Database Design • Search Databases (Elasticsearch, Solr)Medium⏱️ ~3 min
Sharding, Replication, and Eventual Consistency in Search Systems
Search databases scale horizontally by partitioning the index into N primary shards, each with R replicas. Shards provide write distribution and data parallelism, while replicas enable read scaling and high availability. A typical production setup might use 5 primary shards with 2 replicas each, giving 15 total shards (5 primary plus 10 replica copies) that can serve reads from any copy.

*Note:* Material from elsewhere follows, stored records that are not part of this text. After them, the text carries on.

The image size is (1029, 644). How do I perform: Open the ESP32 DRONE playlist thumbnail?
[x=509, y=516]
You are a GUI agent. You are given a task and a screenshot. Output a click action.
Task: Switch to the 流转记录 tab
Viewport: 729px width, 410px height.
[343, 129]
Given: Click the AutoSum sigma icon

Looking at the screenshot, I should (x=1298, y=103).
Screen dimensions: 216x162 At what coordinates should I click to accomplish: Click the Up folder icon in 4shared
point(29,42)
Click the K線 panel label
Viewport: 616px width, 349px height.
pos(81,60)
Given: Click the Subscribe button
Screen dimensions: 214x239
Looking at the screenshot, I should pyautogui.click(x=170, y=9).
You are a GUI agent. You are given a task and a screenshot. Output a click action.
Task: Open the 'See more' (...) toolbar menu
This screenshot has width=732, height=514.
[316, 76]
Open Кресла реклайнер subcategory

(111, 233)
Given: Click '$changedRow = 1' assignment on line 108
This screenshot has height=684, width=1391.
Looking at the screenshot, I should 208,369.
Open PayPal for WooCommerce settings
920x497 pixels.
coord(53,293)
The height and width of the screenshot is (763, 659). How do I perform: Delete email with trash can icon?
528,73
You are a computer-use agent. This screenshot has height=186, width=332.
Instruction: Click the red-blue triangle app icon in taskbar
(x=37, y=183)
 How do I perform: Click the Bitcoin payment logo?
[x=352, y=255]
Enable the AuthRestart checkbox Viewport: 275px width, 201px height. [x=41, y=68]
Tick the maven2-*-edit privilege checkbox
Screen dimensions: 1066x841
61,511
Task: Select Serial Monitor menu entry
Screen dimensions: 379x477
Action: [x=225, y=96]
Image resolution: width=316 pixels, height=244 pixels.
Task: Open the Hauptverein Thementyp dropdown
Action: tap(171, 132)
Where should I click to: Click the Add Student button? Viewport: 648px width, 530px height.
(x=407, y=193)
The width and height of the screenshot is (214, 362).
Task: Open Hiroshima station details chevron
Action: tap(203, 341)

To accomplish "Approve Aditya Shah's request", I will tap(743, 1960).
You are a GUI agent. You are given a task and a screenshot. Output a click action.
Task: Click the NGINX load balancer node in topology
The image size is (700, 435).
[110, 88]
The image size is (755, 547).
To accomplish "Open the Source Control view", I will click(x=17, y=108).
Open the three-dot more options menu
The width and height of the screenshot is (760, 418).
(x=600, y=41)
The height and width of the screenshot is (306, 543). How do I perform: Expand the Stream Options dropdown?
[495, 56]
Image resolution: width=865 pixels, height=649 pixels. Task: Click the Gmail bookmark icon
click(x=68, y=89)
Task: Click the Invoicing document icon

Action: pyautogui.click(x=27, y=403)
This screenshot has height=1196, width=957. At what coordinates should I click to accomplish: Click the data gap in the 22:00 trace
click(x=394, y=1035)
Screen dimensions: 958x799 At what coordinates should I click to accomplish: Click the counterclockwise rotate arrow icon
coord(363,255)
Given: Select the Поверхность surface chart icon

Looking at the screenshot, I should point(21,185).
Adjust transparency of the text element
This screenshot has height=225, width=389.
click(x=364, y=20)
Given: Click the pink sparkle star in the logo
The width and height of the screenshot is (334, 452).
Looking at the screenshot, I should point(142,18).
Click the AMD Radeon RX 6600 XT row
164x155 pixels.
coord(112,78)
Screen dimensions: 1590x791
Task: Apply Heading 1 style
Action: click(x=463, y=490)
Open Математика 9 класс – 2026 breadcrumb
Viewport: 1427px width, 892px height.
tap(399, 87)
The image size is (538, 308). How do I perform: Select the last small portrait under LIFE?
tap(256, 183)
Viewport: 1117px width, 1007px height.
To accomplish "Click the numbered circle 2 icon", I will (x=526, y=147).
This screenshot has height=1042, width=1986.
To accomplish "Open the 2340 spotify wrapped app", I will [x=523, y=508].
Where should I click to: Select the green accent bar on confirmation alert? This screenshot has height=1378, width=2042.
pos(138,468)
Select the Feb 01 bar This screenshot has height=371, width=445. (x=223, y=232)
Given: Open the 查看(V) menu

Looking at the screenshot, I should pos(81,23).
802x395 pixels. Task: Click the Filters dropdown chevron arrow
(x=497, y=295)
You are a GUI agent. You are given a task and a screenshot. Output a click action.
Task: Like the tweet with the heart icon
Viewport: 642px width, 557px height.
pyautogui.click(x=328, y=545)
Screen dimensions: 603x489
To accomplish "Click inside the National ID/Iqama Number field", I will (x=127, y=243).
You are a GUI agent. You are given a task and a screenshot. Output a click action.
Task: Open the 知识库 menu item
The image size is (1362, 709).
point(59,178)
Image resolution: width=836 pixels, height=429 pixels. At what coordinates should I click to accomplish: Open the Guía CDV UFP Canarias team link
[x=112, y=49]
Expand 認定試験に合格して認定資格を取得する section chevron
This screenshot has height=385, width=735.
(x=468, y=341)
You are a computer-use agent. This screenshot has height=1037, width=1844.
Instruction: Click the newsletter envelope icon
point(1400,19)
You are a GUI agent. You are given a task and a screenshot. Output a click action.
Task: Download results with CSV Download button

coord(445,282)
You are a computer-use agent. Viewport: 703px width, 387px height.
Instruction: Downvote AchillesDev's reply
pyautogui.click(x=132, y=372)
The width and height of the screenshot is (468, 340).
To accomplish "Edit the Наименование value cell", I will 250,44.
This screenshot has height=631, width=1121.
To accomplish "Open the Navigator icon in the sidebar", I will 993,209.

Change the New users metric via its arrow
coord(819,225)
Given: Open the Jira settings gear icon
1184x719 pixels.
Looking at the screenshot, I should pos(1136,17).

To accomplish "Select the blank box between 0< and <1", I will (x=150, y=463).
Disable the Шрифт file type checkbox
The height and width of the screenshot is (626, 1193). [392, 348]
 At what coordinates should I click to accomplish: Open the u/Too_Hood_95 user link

The critical tradeoff is eventual consistency at refresh granularity. When you write a document, it lands in an in memory segment on the primary shard, gets replicated to replica shards, but does not become searchable until the next refresh cycle (typically 1 second). This means strict read after write consistency is not guaranteed without special routing or forcing a refresh, which adds latency. If you write then immediately search from a different node or replica, you might not see your document for up to 1 second.
Shard sizing directly impacts performance and operations. Target 10 to 50 GB per hot shard as a general guideline: smaller shards waste resources through coordination overhead and poor cache locality, while larger shards slow down recovery, rebalancing, and increase tail latency. GitHub's legacy code search used approximately 90 nodes with 1,300 shards managing 5+ TB of data, handling low thousands of QPS with p99 latencies in the few hundred millisecond range.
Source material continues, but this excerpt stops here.